KUTIPAN HALAMAN:
REPUBLIKA.CO.ID, JAKARTA -- Bekerja jarak jauh ternyata tidak semudah yang dibayangkan. Studi terbaru berjudul More connected than ever before: how we build our digital comfort zones menemukan sebanyak 46 persen responden dari Asia Tenggara merasa lebih sulit untuk menyeimbangkan kehidupan pribadi dan pekerjaan saat kerja dari rumah dibandingkan saat mereka bekerja dari kantor.
Angka ini merupakan empat tingkat lebih tinggi dari hasil global yang sebesar 42 persen. Mayoritas mereka (62 persen ) juga mengungkapkan kegelisahan terhadap peningkatan jumlah pertemuan yang dilakukan secara daring.
Riset dilakukan oleh Kaspersky di antara 760 orang yang diwawancarai dari kawasan Asia Tenggara Mei lalu. Survei tersebut juga mengungkapkan kekhawatiran karyawan yang bekerja jarak jauh di saat pandemi di mana sebagian besar kantor tutup karena pembatasan fisik.
Di antara kekhawatiran yang meningkat ini salah satunya adalah tentang keamanan daring mereka dan ini dipicu oleh dua faktor. Pertama, karena pekerjaan yang mereka lakukan dari rumah bersifat konfidensial (rahasia) menurut 62 responden. Ini 13 poin lebih tinggi dari hasil global yang hanya 49 persen.
Faktor kedua untuk 57 persen responden adalah teknologi rumah tidak seaman kantor mereka. Ini merupakan sembilan tingkat lebih tinggi dari pandangan dunia pada 48 persen. Responden mengungkapkan kekhawatiran menggunakan komputer sendiri dapat membahayakan keamanan data pekerjaan mereka.
“Mayoritas responden survei kami dari wilayah tersebut bekerja dari rumah selama periode tindakan karantina wilayah masih dilakukan karena pandemi. Ini dapat dimengerti dan merupakan kemajuan yang disambut baik karena banyak dari mereka menjadi lebih peduli dengan keamanan daring, mengingat penelitian kami sebelumnya menunjukkan 52 persen bisnis setuju karyawan adalah rantai keamanan yang paling lemah,” kata General Manager untuk Asia Tenggara di Kaspersky, Yeo Siang Tiong melalui siaran pers yang diterima Republika.co.id, Senin (28/9).

DATA YANG DIBERIKAN:
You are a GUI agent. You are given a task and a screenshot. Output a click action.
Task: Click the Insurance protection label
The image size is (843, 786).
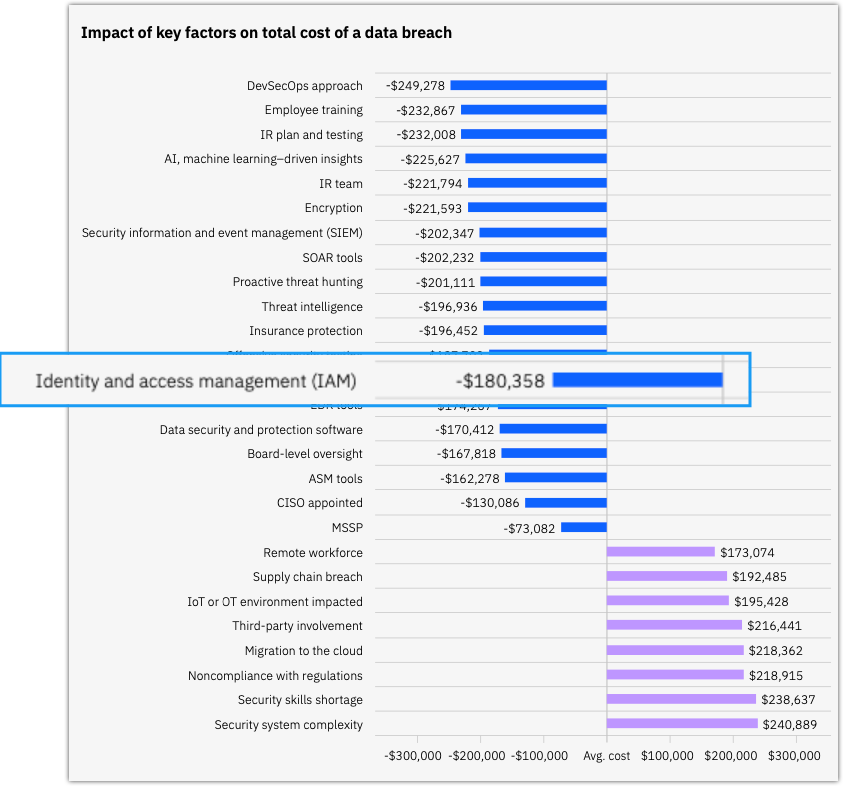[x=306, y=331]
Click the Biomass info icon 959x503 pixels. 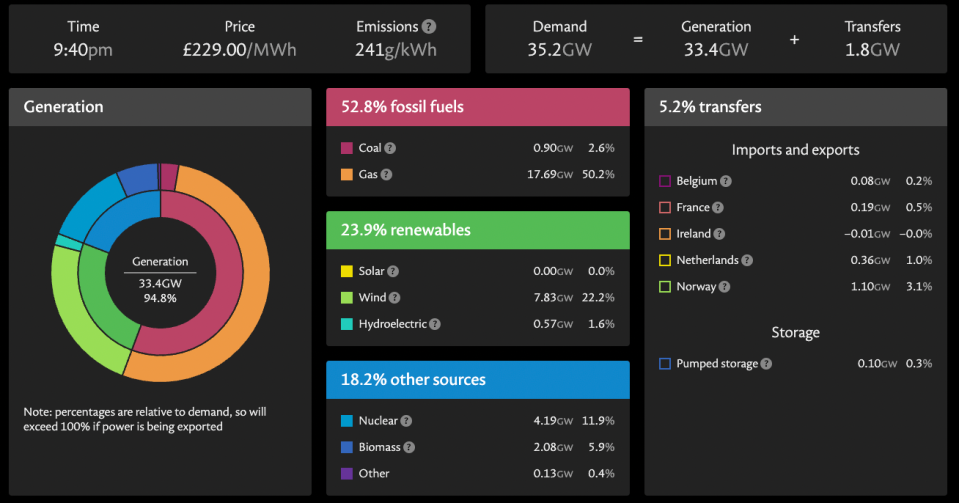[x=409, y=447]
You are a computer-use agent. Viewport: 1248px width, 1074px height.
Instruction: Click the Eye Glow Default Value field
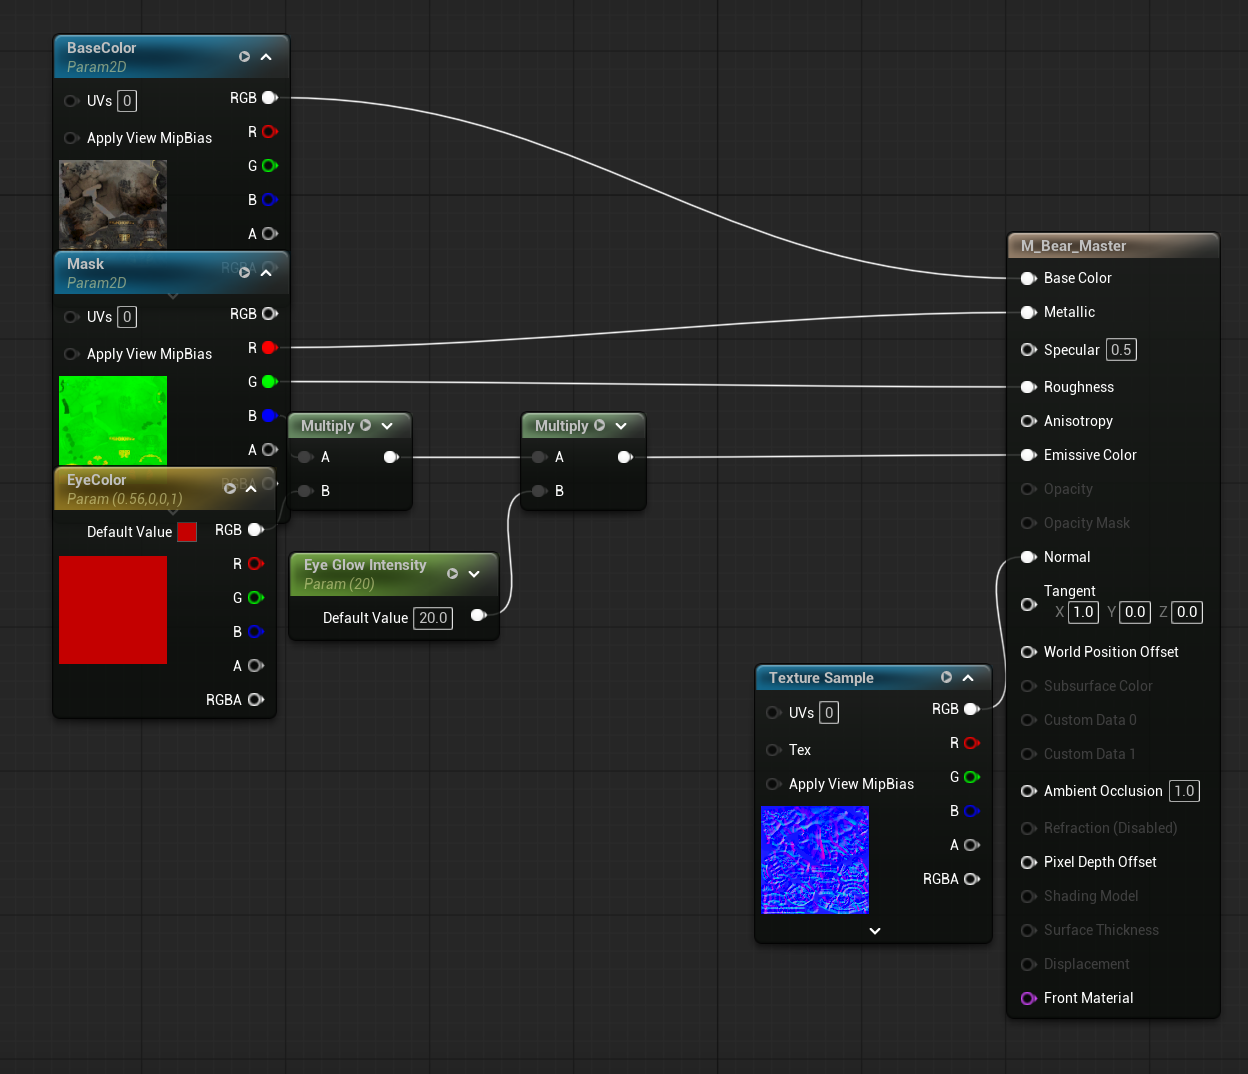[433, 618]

DAFTAR PERTANYAAN:
1. Bagaimana terjemahan bahasa Inggris dari kalimat "Responden mengungkapkan kekhawatiran menggunakan komputer sendiri dapat membahayakan keamanan data pekerjaan mereka." dalam artikel tentang kerja jarak jauh?
2. Teruskan artikel tentang kerja jarak jauh, mulai tepat setelah kalimat terakhirnya.

JAWABAN PER TUGAS:
1. Respondents expressed concern that using their own computers could compromise the security of their work data.

2.
Ada titik terang dari hal ini, karena 62 persen individu yang disurvei dari Asia Tenggara menyatakan bekerja dari rumah membuat mereka lebih sadar akan keamanan digital. Sebanyak 56 persen mencatat mereka telah memberikan instruksi ketat tentang perlindungan informasi rahasia pekerjaan daring.
Selain itu, masih terdapat lebih dari empat dari 10 yang mengabaikan keamanan dan menganggap semuanya terlindungi dengan aman. Hampir setengah (42 persen) juga mengaku mereka berbagi koneksi internet dengan rekan serumah dan tidak yakin tentang keamanan dan keselamatan perangkat mereka karena tidak mengetahui cara menggunakan internet dengan aman.
Yeo mengungkapkan kerja jarak jauh saat ini masih terus berlanjut. Terkait kesehatan mental karyawan, penting untuk menciptakan lingkungan yang kondusif dengan bekerja hanya sebatas selama jam kerja.
Untuk perusahaan, Yeo melanjutkan insiden besar seperti serangan Wannacry dan Pencurian Bank Bangladesh harus tetap menjadi pengingat bahwa staf dapat menjadi vektor serangan yang dieksploitasi melalui trik rekayasa sosial yang memang kuno, namun tetap efektif.
“Bisnis sekarang harus melihat ke dalam teknologi pelatihan yang menerapkan AI pada respon dari setiap peserta pelatihan dan beradaptasi dengan kesesuaian dan penguatan tingkat pelatihan, daripada menggunakan materi kursus yang sama untuk semua orang dengan cara yang membosankan,” ujarnya.